[DATA SHOWN]

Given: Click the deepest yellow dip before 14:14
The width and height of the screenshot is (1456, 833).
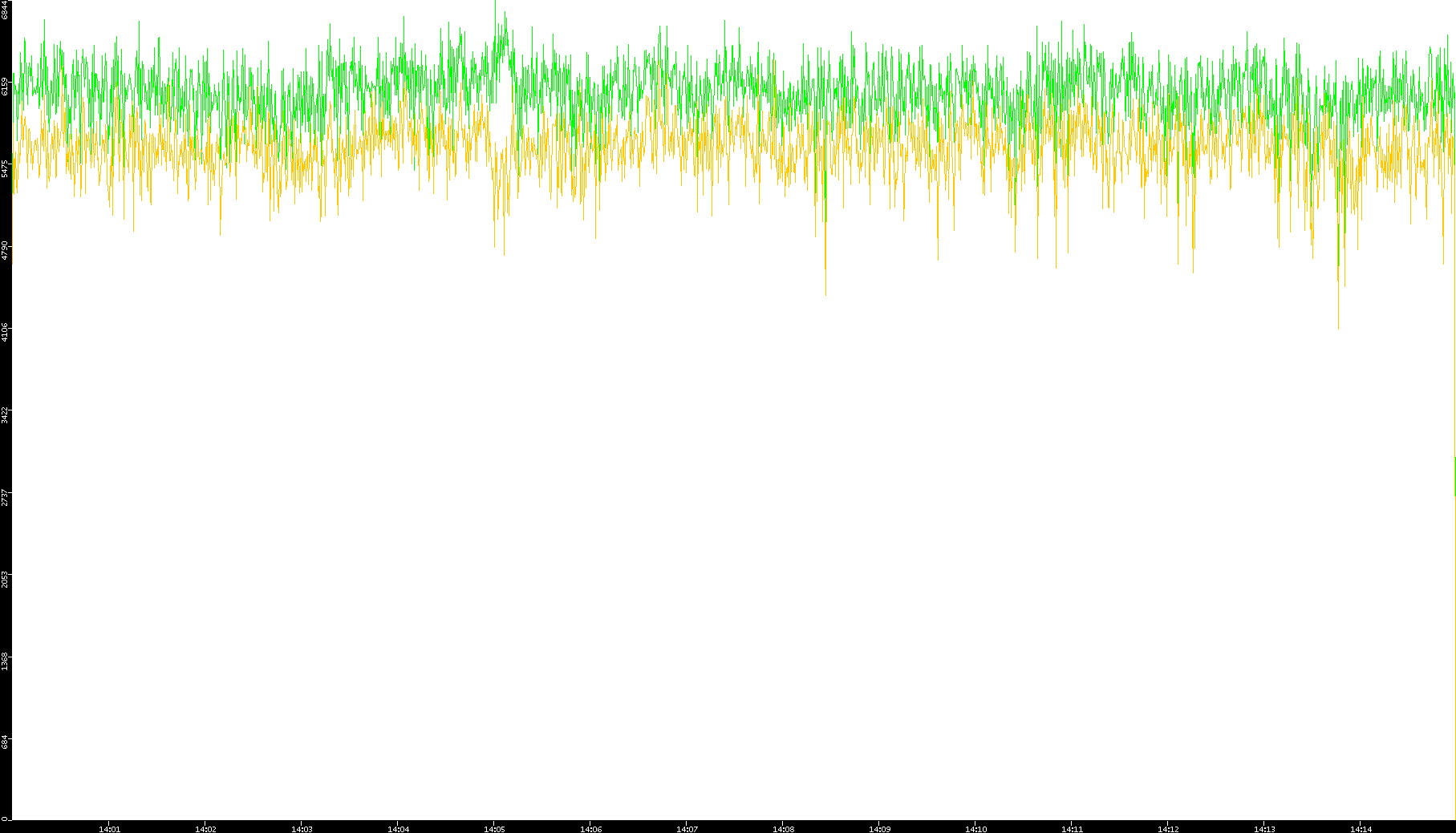Looking at the screenshot, I should [1338, 325].
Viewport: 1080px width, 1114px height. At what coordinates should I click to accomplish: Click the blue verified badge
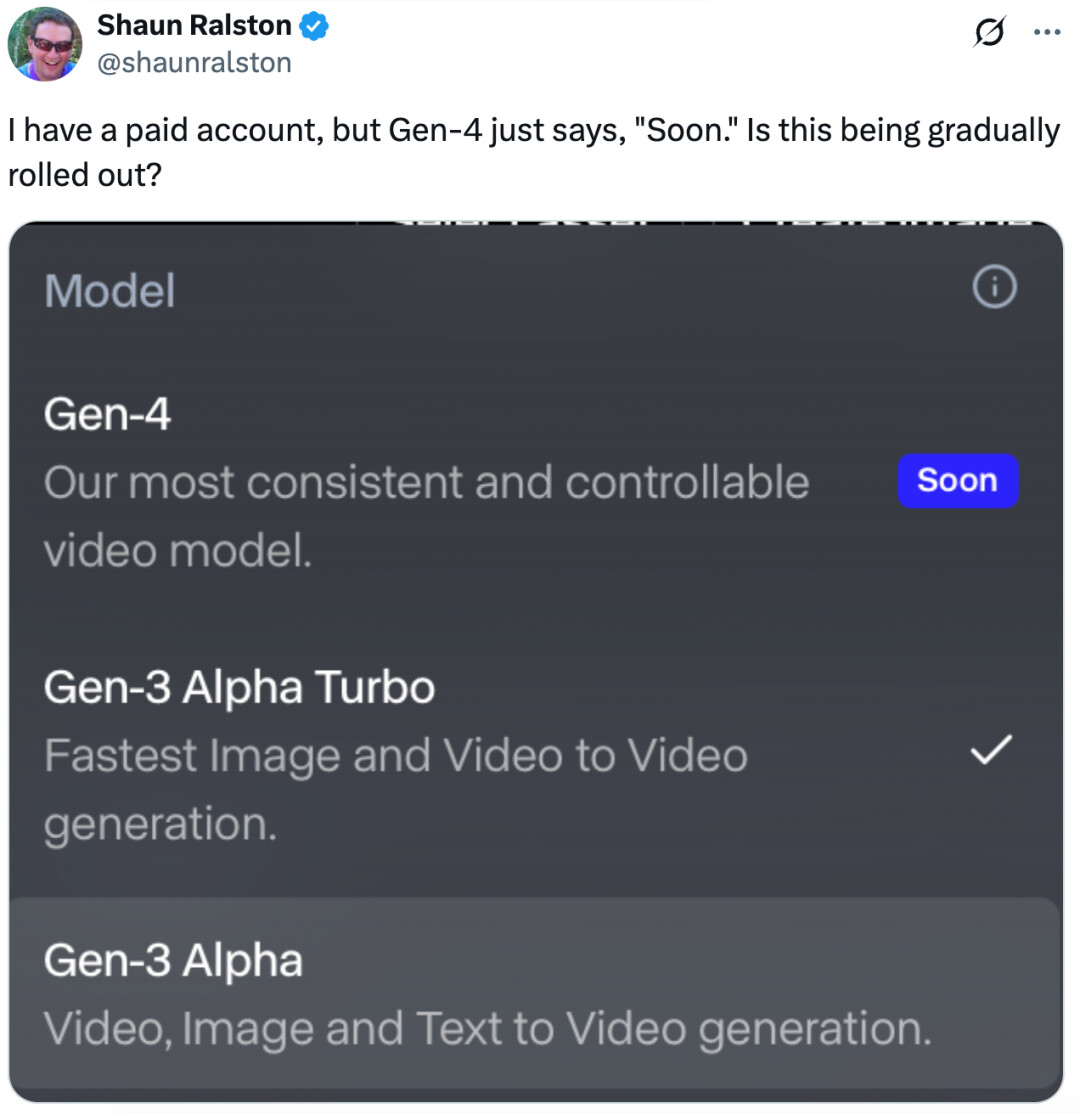coord(316,27)
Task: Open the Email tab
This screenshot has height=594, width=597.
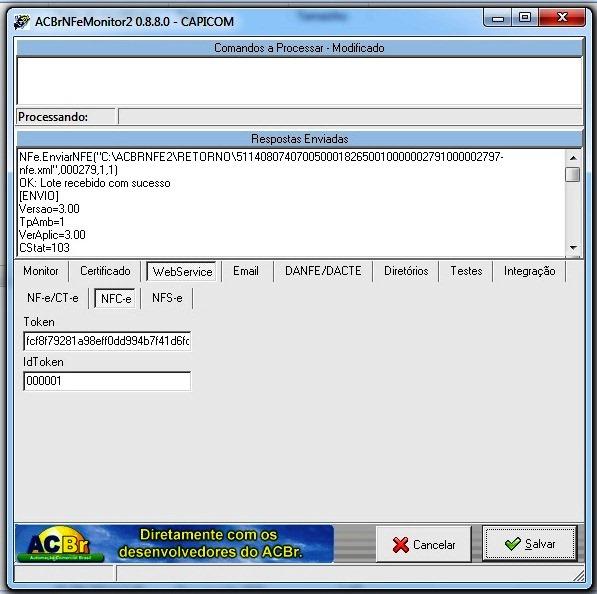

[/DATA SHOWN]

THE TASK ::
Only the lines from the one containing "The width and" through the final line of the data are to be written out, exactly as they stand and without pictures.

EXERCISE OUTPUT ::
The width and height of the screenshot is (1456, 833).
Looking at the screenshot, I should [1338, 325].
Viewport: 1080px width, 1114px height. At what coordinates should I click to accomplish: Click the blue verified badge
coord(316,27)
Task: Open the Email tab
This screenshot has height=594, width=597.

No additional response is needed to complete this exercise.